By Marla Rosner and Keith Moore
Previously, we’ve covered the basics of machine learning, including AI, deep learning, and neural networks. This time, we’re going to take a deep dive into another term that takes a little longer to explain, but is creating an exciting new field within modern machine learning: automated model building.
Automated model building, often also referred to as meta learning, is AI that designs AI systems. Humans can design AI models, of course, but it’s a lengthy and tricky process. These man-made models often struggle to scale across large operations and cannot effectively handle edge cases that occur under extreme or unusual operating parameters.
Thus, automated model building has become increasingly important to machine learning, as it creates dynamic, accurate models that take less time to develop and can adapt to changing conditions without needing a human in the loop every step of the way.
There are four major steps in the process of automated model building: cleaning, feature generation, feature selection, and the construction of either a supervised or unsupervised model.
Cleaning
Not all data sets are created equal. To make a data set algorithmically usable, an automated model building software needs to convert all data into a usable format, scale the data, and in some cases rebalance sample sizes.
Data also comes in a number of formats, such as categorical, numerical, and date/time. The software must convert all data into a usable format, so it can be used together in a single model. Often this means converting items like categorical data to numeric data, or recognizing a date/time feature and ensuring that the data is treated as a time series.
Finally, data needs to be scaled and rebalanced so that all data is in similar sample sizes and a single scale, without too wide a variation in the range of values and similar sample sizes. This ensures that all of the data can be meaningfully compared and used together.
Feature Generation
Once data has been cleaned, it must be manipulated to generate more appropriate features for solving a particular problem. A feature is a piece of measurable information used in machine learning–for instance, the age, weight, and yearly income for a set of people would be three possible features of that set.

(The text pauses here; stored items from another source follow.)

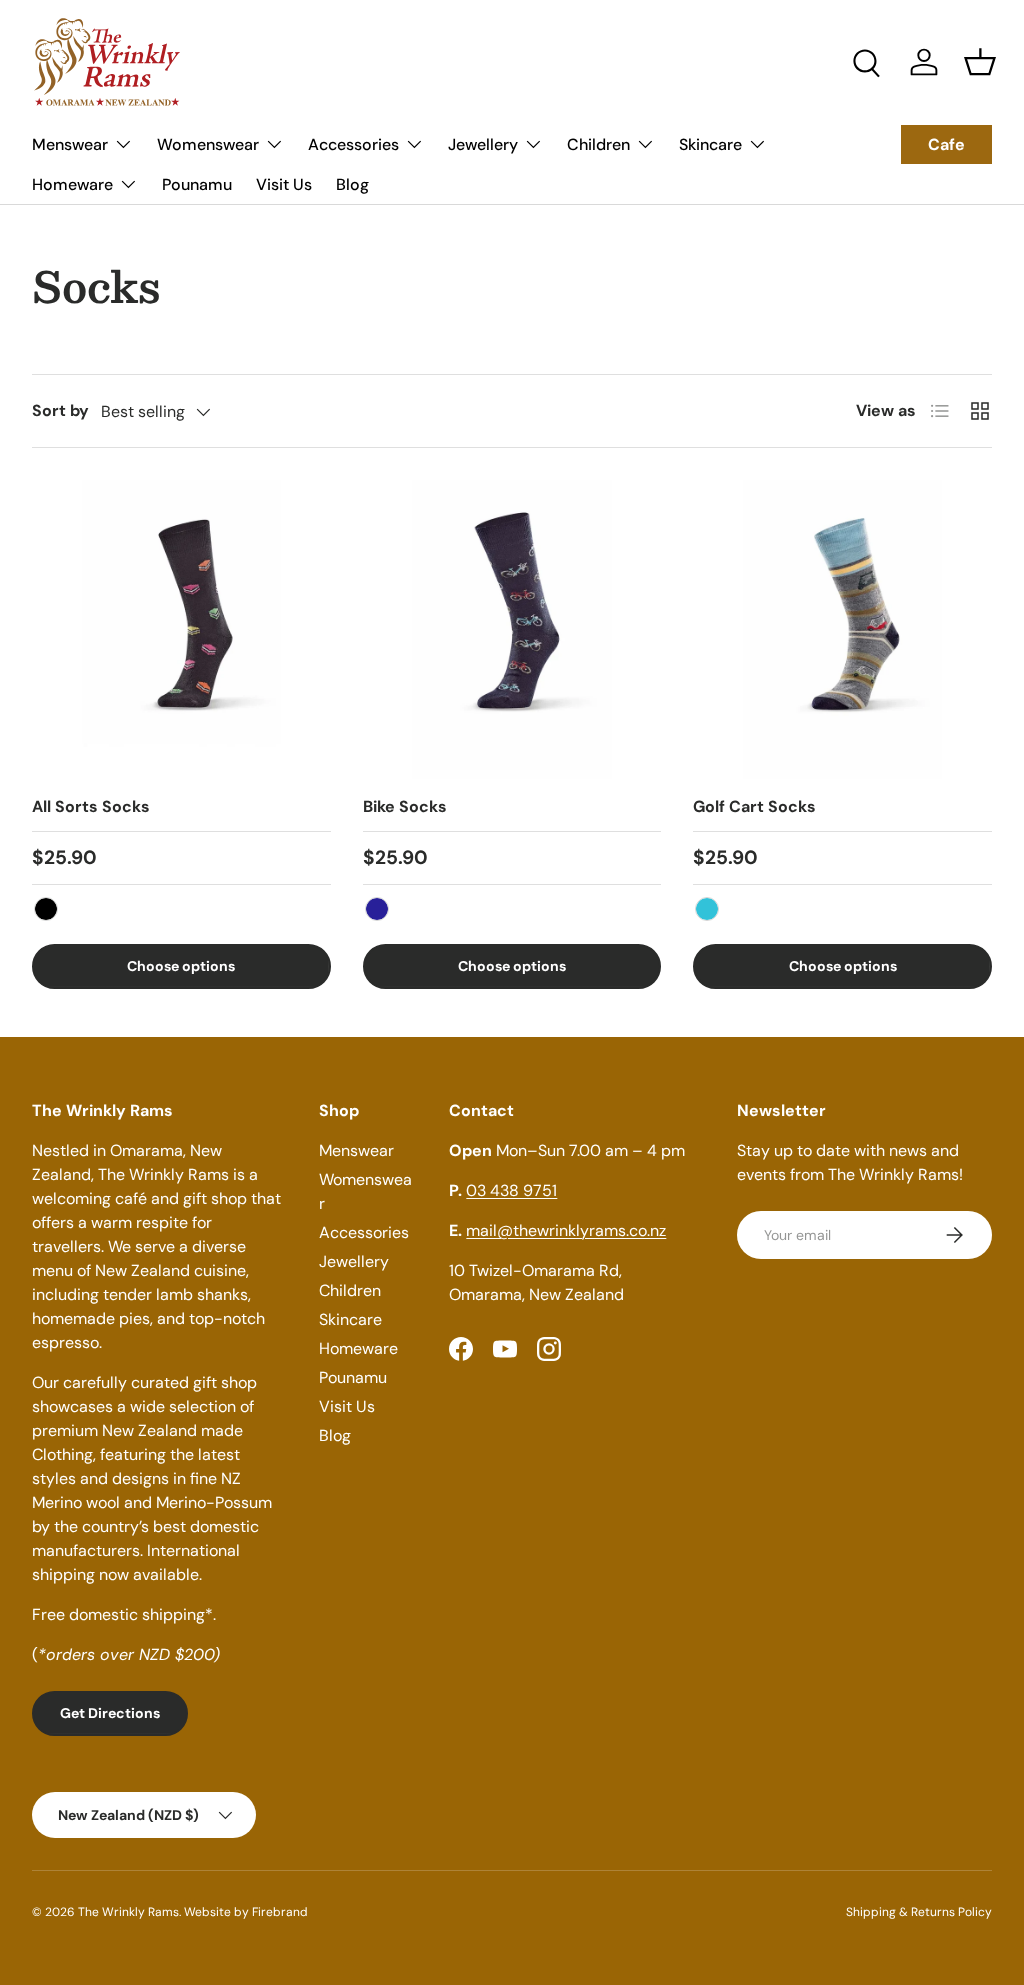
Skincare (350, 1319)
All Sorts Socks (91, 806)
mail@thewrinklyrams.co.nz (566, 1230)
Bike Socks (405, 806)
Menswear (356, 1150)
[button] (980, 62)
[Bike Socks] (512, 629)
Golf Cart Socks (754, 806)
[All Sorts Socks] (181, 629)
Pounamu (197, 184)
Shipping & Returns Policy (919, 1912)
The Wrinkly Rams (128, 1912)
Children (350, 1290)
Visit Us (284, 184)
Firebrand (280, 1912)
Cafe (946, 144)
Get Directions (110, 1713)
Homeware (358, 1348)
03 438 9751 (511, 1190)
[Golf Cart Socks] (842, 629)
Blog (352, 184)
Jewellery (354, 1261)
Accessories (364, 1232)
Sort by (60, 410)
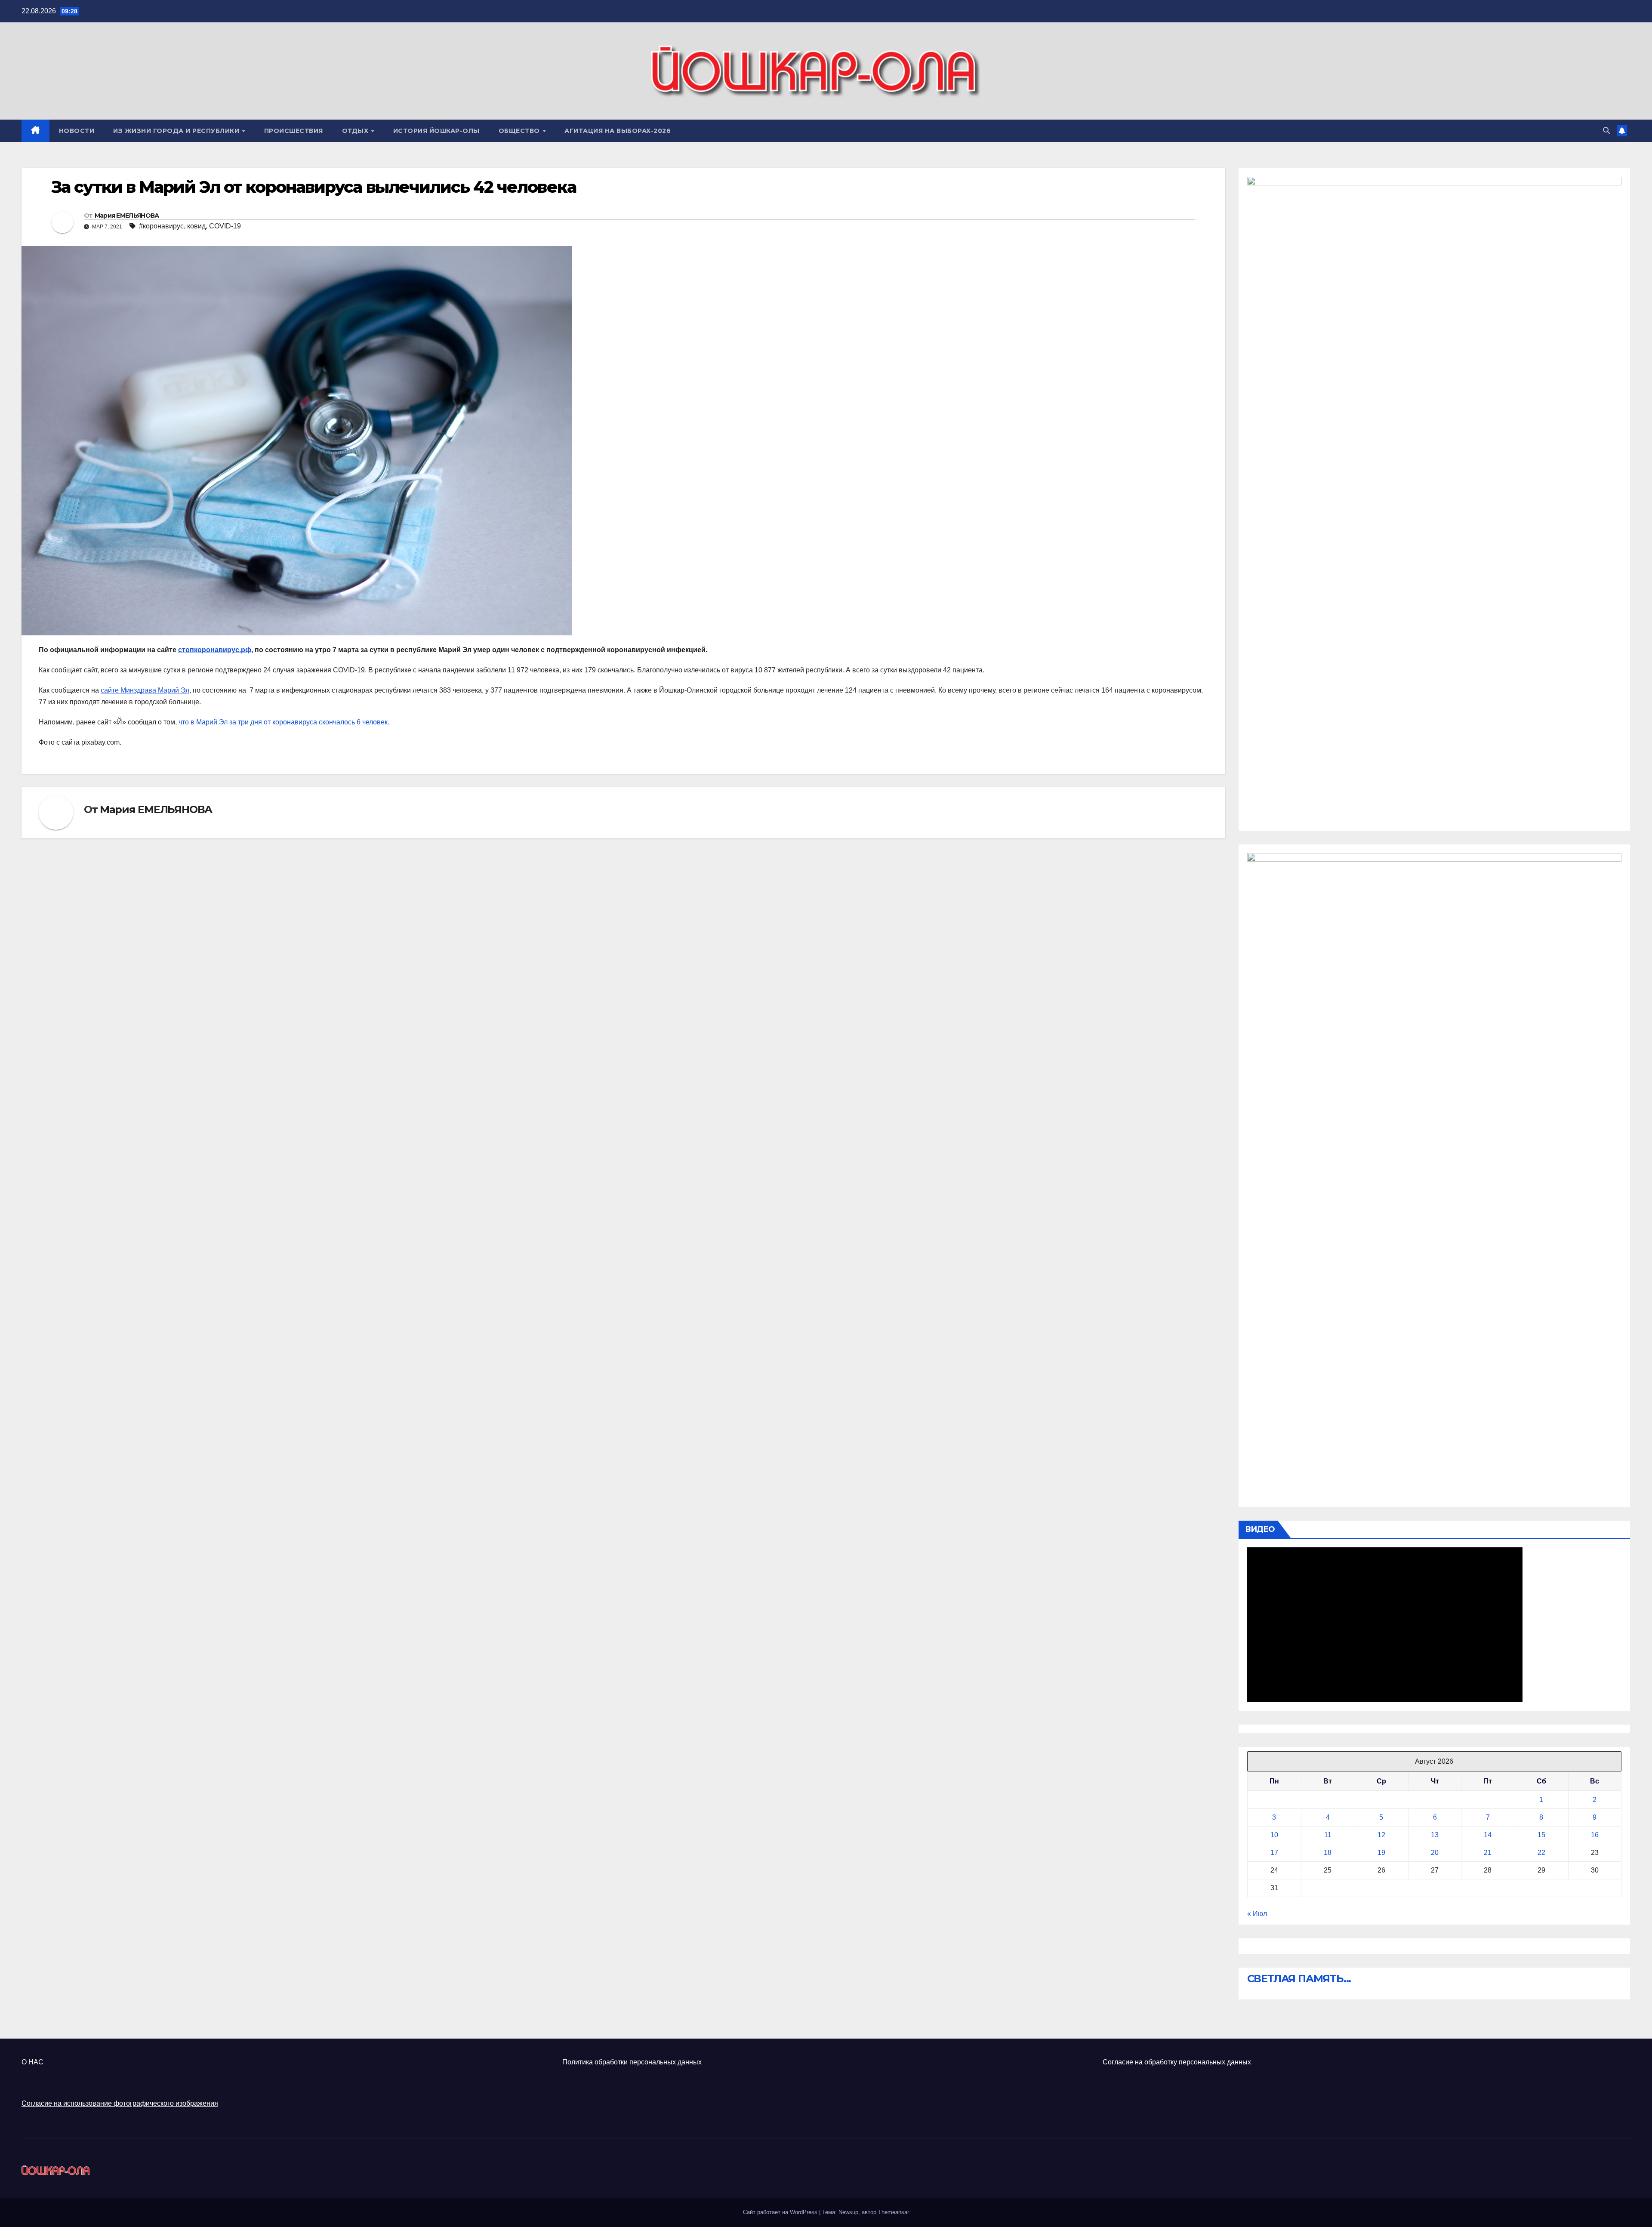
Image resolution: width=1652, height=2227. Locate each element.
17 (1274, 1852)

One challenge in generating features is determining how to window time steps. Automated model building can take care of this by using deep neural networks that automatically learn filters and adjust window sizes for the time frame being used.
Feature Selection
Once automated cleaning and feature generation have taken place, the data set is ready to be used to build a model. There are two types of learning models: supervised and unsupervised. The process of feature selection and model building will differ based on whether the resulting model is supervised or unsupervised.
Supervised Learning Models
In supervised learning, models are expected to learn from past data and produce some useful prediction about unseen or future data. The models are trained by feeding them the past data, which is outfitted with labels specifying the values we would like for the model to predict. The model is then tasked with learning from that data and generalizing what it learns to unseen examples.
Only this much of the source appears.